RefTech’s chief ideas officer Simon Clayton scrutinises wearable event technology.
I thought I’d seen the back of wearable event tech when Google Glasses fell out of favour. When they launched in 2013, our industry fell over itself to say how they would change events for ever. But of course they didn’t because they were a gimmick that didn’t offer any tangible benefit to the way we organise events.
Wearables have a benefit in certain environments; in aviation we have a knee-board, and wearable tech to show route planning – simply because having these things on hand in a cockpit can be a huge benefit when flying a plane!
But wearable tech is now back in the events industry with vendors claiming that it will provide real time data on attendees’ location and even allow the transference of personal data from one attendee to another.

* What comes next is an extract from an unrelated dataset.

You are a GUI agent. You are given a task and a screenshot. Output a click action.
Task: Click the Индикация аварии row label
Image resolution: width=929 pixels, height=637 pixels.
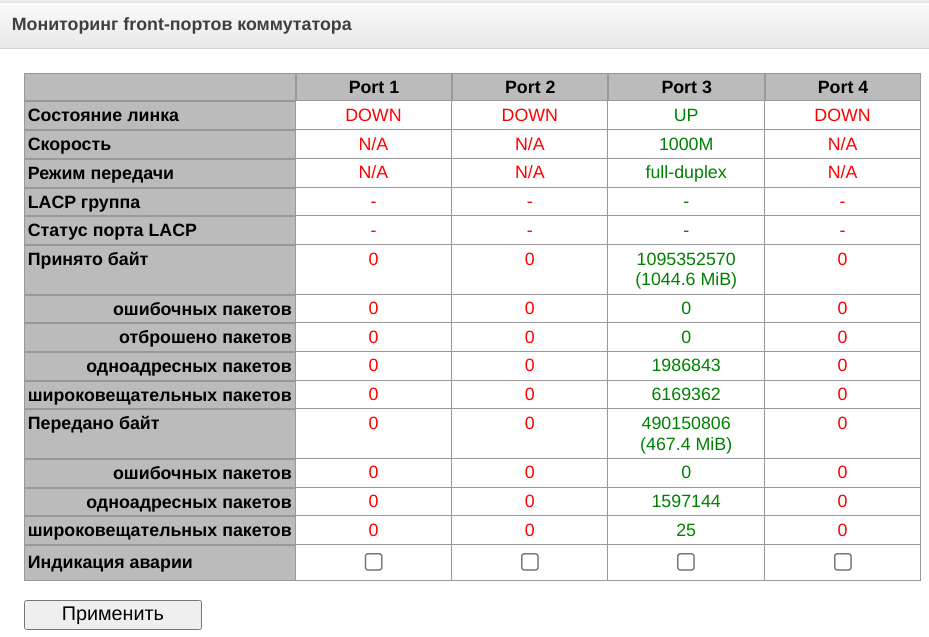pyautogui.click(x=110, y=562)
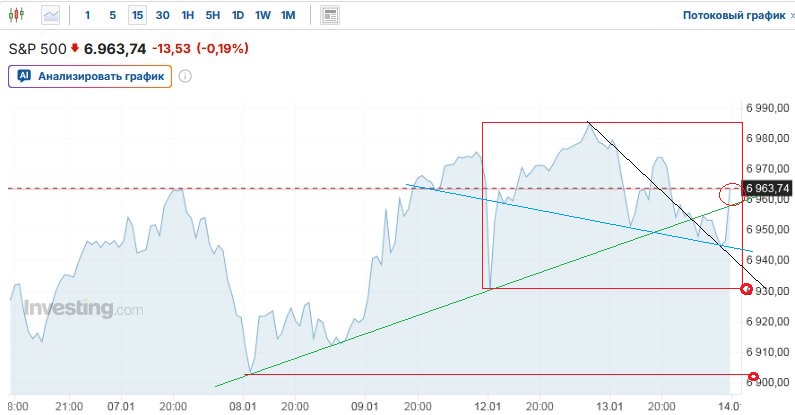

Does anyone remember ‘Bump’? It was an app that allowed you to ‘fist bump’ your phone into another’s phone to exchange personal info and so do away with the business card. Sadly, it went the way of so many new technologies because it was fixing a problem that doesn’t exist. The exchange of business cards is a practice that is convenient and one that we really don’t mind doing.
One of the claims made about wearables is that we are on the cusp of ‘data driven’ events; that wearable tech can track an attendees’ every move as they walk from the main plenary to the catering area and back again. Does anyone remember ExCeL announcing that they were going to install a tracking system through their halls? They announced it with a fanfare, but they are now strangely quiet about it because it just didn’t offer any benefits that organisers were prepared to pay for.
And hasn’t the Cambridge Analytica debacle taught us anything? People don’t like to be tracked at every level. It’s just a little bit creepy, and I haven’t even mentioned the GDPR implications. But what real benefit will it bring to the average event organiser? It is claimed that it will show the ‘sticky’ parts of an event where delegates dwell, and it will show us this in real time – actually whilst the event is taking place.
So that organisers can do what exactly? Will the screen highlight that a delegate is standing alone, so that the organiser can swoop in to introduce them to a colleague? Would the organiser watch and obsess about why delegates are standing to the left and not the right? Will it show the organiser where the most popular places of the event are? (I can tell you this for free – it will be where the food or the booze is…) In reality what live changes could be made to an event on the day because some data has shown that people prefer standing at the bar rather than sitting down?
This ‘real time’ analysis also implies that an organiser would rather watch their delegates’ movements from afar, on a screen in a voyeuristic fashion. Events are live and real, they should be experienced by all first hand, and not through a screen. All the organisers that I know will be submerged in their event, with their delegates and actively in the room.
They are busy running the event, interacting, making sure everything runs smoothly, so why should they step back and view it on a screen in real time when they are already part of it in real life? This technology is creating a barrier rather than enhancing the experience. Why should we view our events in real time when we can experience them far better in real life?